Research Article - Journal of Food Science and Nutrition (2019) Volume 2, Issue 2
Prevalence of spoilage microorganism, Pseudomonas spp. on restaurants cutting boards collected in Seri Kembangan, Malaysia.Noor Abdul-Mutalib A1,2*, Osman M3, Amin Nordin S3, Ishida N4, Tashiro K5, Sakai K4, Tashiro Y4, Maeda T6, Shirai Y6
6Department of Biological Functions and Engineering, Graduate School of Life Science and Systems Engineering, Kyushu Institute of Technology, 2-4 Hibikino, Wakamatsu-ku, Kitakyushu, Fukuoka 808-0196, Japan
- *Corresponding Author:
- Noor Azira Abdul Mutalib
Department of Food Service and Management
Faculty Of Food Science And Technology
Universiti Putra Malaysia
43400 UPM Serdang
E-mail: [email protected]
Accepted Date: May 24, 2019
Citation: Abdul-Mutalib AN, Osman M, Nordin SA, et al.
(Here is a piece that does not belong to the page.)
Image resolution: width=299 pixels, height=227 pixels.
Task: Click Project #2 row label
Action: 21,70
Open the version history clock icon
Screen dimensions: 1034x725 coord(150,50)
Prevalence of spoilage microorganism, Pseudomonas spp. on restaurants cutting boards collected in Seri Kembangan, Malaysia. J Food Sci Nutr. 2019;2(2):7-12.
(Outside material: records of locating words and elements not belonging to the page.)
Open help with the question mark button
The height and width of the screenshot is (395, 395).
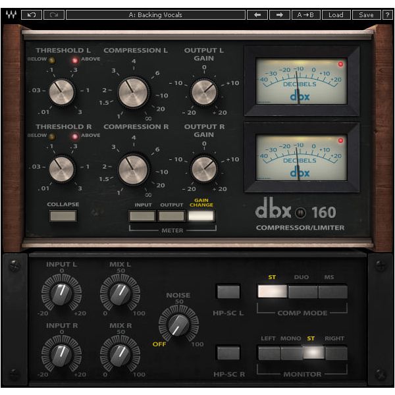pyautogui.click(x=387, y=14)
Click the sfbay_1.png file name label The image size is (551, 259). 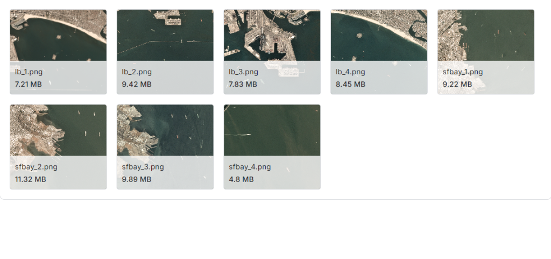coord(462,72)
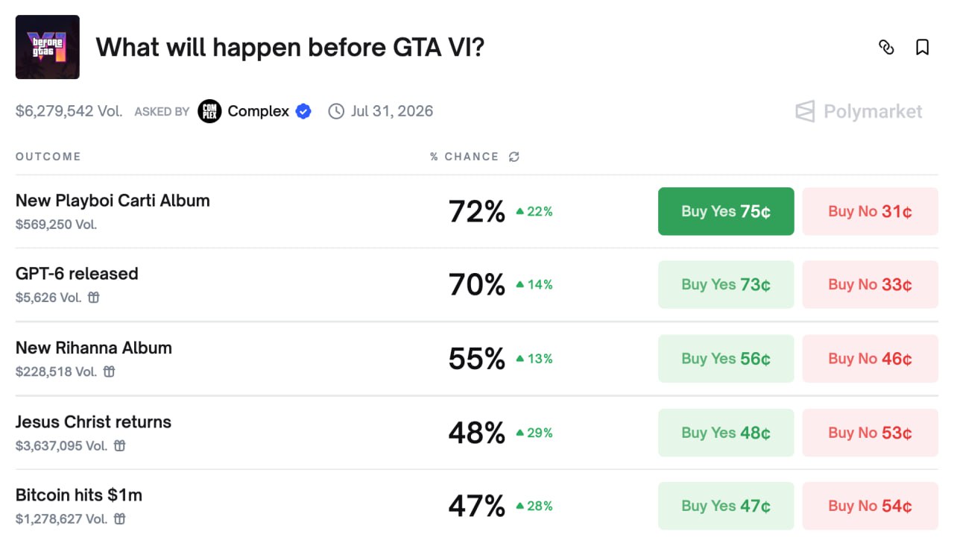
Task: Click the gift icon next to GPT-6 volume
Action: pos(94,298)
Due to the tropical climate that promotes the growth of most microorganisms, the food service industry in Malaysia faces a lot of challenges in order to ensure quality foods are served to the customers. One of the bacteria that are associated with food spoilage is Pseudomonas spp., and the presence of these bacteria on cutting boards could cross-contaminate food items during food handling. This study performed pyrosequencing analysis to investigate the existence of microbial communities on cutting boards collected from restaurants in Seri Kembangan, Malaysia. Most of the samples were dominated by Flavobacteriales, Enterobacteriales, Lactobacillales, and Pseudomonadales. This study discovered that, all samples of cutting boards were contaminated with Pseudomonas spp. With the mean bacterial count of 1.4 × 106 cfu/cm2, 5.1 × 105 cfu/cm2 and 5.6 × 106 cfu/cm2 on samples collected from clean, moderately clean and less clean food premises, respectively. The study shows that the contamination level of Pseudomonas spp. was not significantly different in different grades of food premises. Regardless of the status and grades of the food premises, they have the same likelihood to introduce spoilage bacteria like Pseudomonas spp. from cutting board to food if they neglect correct food handling measures. Therefore, all food handlers need to prioritize safe food handling to avoid food contamination and spoilage.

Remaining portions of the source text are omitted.